Thursday, September 26, 2019

Whence Joshua?

I got an email yesterday from someone who'd read my novel Joshua.

She wanted to know where I got the name and why I chose it as the title. I told her, truthfully, that the names of my characters just pop into my head as I start writing about them. She thought the title was not something that would reach out and grab readers, but to that, I answered that Joshua is a quiet boy who doesn't like to draw attention to himself. Perhaps this isn't a good way to choose a title for something you want to sell, but I don't think I could have given it any other title, and if I could, what would it be?

This leads to the question of where I get the ideas for my stories. This takes a bit of introspection. I have a pretty good idea of where other authors, many of them, get their ideas: from other authors. I don't have a problem with this; nothing succeeds like success, and if you can ride an idea that has captivated other readers while making the book your own, that's fine. It's called writing in a genre, and it's pretty much expected of you.

Let's look at a genre that's very popular right now. It's called Vampire Romance, and at its root is the novel Twilight by Stephanie Meyer. The novel itself is the first in a five-part series – I'll get to series later – but it has spawned hundreds, if not thousands, of derivative works. Vampires in general have been in vogue for a while, in large part because of works like Interview With The Vampire by Anne Rice. Ultimately, all of these works stem from Bram Stoker's Dracula, first published more than 100 years ago and immortalized by the 1931 film of the same name. Vampires themselves, however, come from folklore that originated centuries earlier.

Other authors, in particular Jeff Kinney and James Patterson, gave me my initial ideas for Joshua, but as the story developed, it resembled the works of those authors less and less and started to look more and more like my own life as a child. There were clearly a lot of emotions in me that were looking for a way to surface, and when I started to write a few stories about a 12-year-old boy, they found their way out.

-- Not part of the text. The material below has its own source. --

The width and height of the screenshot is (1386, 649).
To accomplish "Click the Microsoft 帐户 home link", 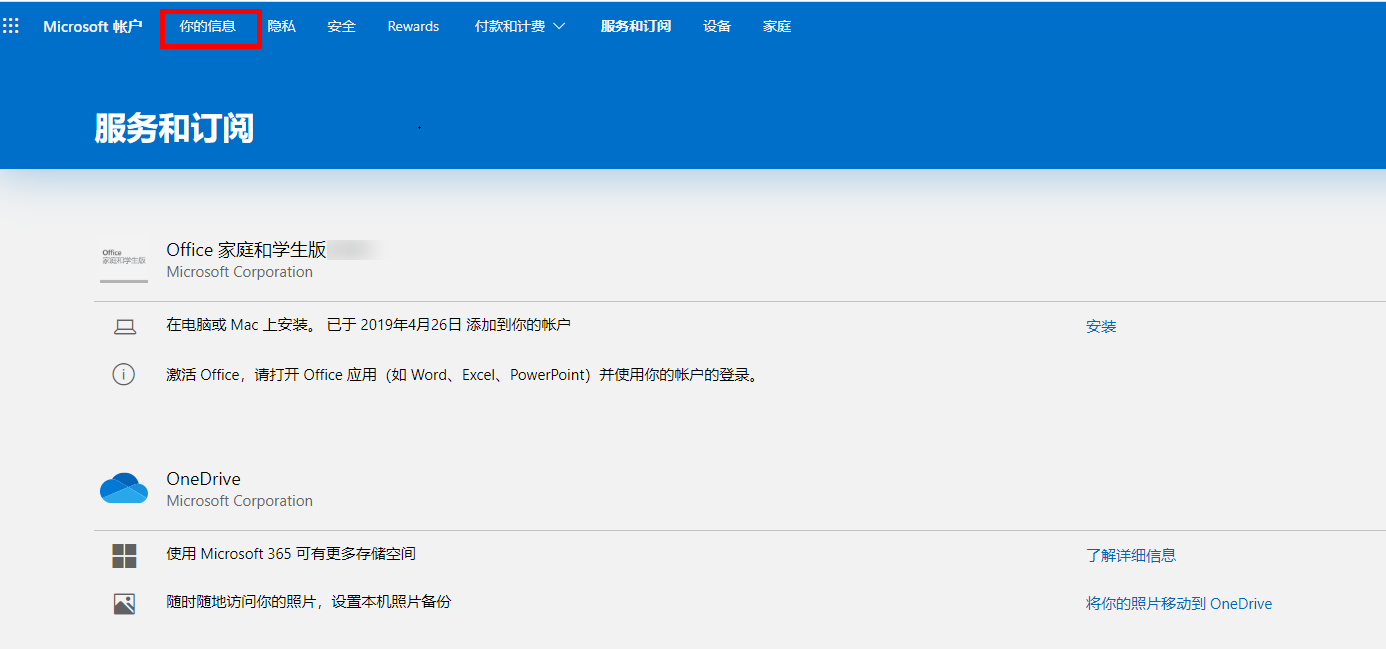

A few of the scenes in Joshua were taken directly from my own experiences, but most of the story arose from feelings about my experiences, rather than the experiences themselves, and the empathy I feel for other children who struggle as I did. My brief experience as a high school teacher provided some of the ideas, while my experiences as a parent provided others. The story is fiction, but the feelings, my own and the feelings I've sensed in others, are real.

As I look back at other things I've written, and at my ideas for things I have yet to write, I realize that all of my stories have some basis in my own experience even if I have borrowed an idea or two from the works of others. For example, my character Spike Bike is loosely inspired by the films Mad Max, First Blood, and Robocop. What Spike feels, however, is all me.

I think this is a good explanation of why I'm not more prolific as an author, and why my stories may seem unusual to some. I think I have the mechanics of writing down well enough that I could write in a popular genre, telling stories that people want to hear even if they've heard some variations of them before. Were I to choose such a path, it would be a simple matter to create a single character in a single setting and write an entire series of books with the same theme. The most successful authors of our time have followed this formula so consistently that it's almost an expectation.

My life, however, isn't part of a series unless you believe in reincarnation. I've lived a long time and I've done a great many things, but like most other people, I don't have an unlimited number of stories to tell. I am still building new experiences all the time, learning about the lives of other people all the time, but it's only rarely that I'm inspired to write about any of it.

This goes against the grain in contemporary literature, and because of that, I don't expect to make a lot of money or to garner a lot of fans. Most people would rather read spy thrillers, romance (with or without vampires), science fiction, or historical dramas, to name just a few of the more popular genres out there. That's all right with me. I read fiction, too, and most of it is the same stuff lots of other people like. Nevertheless, I never feel like I can do justice to any popular genre when so many others have gone before me and have done so well.

While my life experiences are not altogether different from those of other people, it's a fair bet that no one else has perceived them and felt them in exactly the same way. This is what makes us individuals. When I am inspired to write about something, then, a reader can be assured that it won't be a story they've read before. If they find my writing entertaining, or if it touches them in some way, then I'll have written something successful even if it never becomes a best seller.